### Aim of the exercise
Give only the number of lines in the data that include the string "agent".

★ ★ ★ ★ ★

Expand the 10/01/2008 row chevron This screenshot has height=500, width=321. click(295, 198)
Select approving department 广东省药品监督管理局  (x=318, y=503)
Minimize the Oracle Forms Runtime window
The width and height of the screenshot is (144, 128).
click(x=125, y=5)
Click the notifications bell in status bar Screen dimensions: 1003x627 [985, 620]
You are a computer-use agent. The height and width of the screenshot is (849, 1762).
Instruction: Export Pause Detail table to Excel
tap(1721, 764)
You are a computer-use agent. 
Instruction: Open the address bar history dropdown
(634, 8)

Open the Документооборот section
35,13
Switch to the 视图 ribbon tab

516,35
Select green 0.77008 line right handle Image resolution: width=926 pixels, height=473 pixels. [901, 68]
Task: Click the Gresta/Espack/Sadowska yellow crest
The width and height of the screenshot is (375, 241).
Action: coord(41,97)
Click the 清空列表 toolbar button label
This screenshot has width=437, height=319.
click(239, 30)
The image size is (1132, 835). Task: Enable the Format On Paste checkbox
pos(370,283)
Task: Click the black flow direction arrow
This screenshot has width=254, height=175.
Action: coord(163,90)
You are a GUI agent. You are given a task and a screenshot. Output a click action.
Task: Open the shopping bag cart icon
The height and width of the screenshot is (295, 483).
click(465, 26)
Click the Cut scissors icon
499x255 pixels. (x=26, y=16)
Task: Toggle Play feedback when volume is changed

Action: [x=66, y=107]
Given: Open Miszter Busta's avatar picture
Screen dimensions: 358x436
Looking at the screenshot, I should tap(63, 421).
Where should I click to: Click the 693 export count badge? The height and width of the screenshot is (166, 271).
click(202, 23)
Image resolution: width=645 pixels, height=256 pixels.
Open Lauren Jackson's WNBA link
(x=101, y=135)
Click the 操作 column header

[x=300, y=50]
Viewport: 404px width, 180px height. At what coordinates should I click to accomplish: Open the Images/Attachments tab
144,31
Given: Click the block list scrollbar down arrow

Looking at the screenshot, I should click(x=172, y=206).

★ ★ ★ ★ ★

### Solution for this exercise
3